#### [Dataset records]

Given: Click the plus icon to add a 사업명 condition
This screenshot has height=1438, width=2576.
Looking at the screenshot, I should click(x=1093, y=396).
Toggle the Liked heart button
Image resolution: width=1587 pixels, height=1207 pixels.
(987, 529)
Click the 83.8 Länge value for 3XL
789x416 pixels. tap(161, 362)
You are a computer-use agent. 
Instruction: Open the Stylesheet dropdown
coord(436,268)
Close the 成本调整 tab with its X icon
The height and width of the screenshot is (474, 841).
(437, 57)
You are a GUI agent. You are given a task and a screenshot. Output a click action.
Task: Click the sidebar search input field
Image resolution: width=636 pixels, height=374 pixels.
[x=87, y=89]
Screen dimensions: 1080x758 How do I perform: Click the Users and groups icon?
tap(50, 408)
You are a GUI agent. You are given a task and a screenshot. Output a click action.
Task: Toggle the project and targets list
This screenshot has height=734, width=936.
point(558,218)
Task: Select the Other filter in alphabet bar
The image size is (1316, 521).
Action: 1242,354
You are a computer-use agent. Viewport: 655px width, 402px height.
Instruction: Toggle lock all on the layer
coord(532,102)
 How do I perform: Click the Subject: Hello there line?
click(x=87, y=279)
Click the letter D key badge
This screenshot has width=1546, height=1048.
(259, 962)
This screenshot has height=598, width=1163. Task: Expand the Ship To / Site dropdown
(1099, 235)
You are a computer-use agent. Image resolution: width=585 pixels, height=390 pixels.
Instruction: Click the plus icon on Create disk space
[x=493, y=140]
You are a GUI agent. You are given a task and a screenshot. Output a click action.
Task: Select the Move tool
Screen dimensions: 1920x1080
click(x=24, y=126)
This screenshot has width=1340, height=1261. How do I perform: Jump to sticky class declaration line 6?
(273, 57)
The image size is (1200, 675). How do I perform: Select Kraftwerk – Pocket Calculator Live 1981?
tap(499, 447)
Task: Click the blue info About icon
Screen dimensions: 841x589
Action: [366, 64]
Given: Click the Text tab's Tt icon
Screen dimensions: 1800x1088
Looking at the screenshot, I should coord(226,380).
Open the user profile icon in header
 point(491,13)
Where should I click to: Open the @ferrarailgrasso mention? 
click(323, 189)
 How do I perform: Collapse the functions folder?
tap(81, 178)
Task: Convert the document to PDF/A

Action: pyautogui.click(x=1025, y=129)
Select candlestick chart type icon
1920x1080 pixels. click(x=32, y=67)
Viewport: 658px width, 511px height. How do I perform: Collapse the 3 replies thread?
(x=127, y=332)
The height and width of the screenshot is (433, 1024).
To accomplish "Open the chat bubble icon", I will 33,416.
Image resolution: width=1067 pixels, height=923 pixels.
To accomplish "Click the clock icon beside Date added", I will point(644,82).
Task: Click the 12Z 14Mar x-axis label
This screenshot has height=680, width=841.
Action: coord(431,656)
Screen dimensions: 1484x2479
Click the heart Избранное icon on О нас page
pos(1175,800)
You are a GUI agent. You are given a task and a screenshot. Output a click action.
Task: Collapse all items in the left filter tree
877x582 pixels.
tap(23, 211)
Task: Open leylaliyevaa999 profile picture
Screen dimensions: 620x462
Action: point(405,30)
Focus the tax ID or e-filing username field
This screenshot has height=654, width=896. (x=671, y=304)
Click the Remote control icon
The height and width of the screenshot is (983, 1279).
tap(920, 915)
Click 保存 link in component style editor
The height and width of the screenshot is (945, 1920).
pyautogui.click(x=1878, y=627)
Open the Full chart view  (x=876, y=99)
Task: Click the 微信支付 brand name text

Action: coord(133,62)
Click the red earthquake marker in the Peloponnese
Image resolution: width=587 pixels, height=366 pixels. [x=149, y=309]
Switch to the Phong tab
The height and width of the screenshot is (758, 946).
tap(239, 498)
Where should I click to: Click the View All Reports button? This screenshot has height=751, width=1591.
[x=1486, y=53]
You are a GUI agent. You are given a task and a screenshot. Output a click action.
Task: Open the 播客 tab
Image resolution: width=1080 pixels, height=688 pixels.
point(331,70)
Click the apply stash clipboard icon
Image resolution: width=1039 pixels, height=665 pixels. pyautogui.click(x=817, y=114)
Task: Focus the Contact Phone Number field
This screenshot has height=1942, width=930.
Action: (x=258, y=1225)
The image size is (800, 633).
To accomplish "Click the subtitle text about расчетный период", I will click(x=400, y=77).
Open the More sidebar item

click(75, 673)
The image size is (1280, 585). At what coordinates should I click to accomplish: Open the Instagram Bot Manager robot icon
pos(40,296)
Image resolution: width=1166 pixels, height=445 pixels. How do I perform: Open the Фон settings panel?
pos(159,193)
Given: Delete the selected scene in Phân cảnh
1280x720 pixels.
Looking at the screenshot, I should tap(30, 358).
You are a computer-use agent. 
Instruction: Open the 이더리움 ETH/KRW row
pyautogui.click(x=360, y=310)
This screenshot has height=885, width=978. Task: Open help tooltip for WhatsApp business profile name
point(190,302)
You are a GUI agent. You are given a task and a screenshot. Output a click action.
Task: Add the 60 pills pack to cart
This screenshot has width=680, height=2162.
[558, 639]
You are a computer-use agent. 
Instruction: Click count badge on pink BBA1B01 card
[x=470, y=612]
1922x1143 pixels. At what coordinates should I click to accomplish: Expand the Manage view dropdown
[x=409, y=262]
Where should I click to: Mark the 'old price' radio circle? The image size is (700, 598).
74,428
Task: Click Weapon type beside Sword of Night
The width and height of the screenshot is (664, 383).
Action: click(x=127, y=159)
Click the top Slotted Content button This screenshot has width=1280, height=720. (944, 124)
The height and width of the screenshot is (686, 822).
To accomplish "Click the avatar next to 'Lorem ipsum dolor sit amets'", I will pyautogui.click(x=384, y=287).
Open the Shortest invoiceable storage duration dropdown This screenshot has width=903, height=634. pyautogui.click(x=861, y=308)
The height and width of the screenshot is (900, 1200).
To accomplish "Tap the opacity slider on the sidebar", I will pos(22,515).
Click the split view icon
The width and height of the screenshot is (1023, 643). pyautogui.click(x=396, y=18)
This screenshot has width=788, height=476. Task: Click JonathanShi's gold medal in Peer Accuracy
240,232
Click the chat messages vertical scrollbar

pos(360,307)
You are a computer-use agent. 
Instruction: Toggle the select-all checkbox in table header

#### [Set task]
Return every line in the listing above that contains the string "type".

#### [The completed task]
Select candlestick chart type icon
Task: Click Weapon type beside Sword of Night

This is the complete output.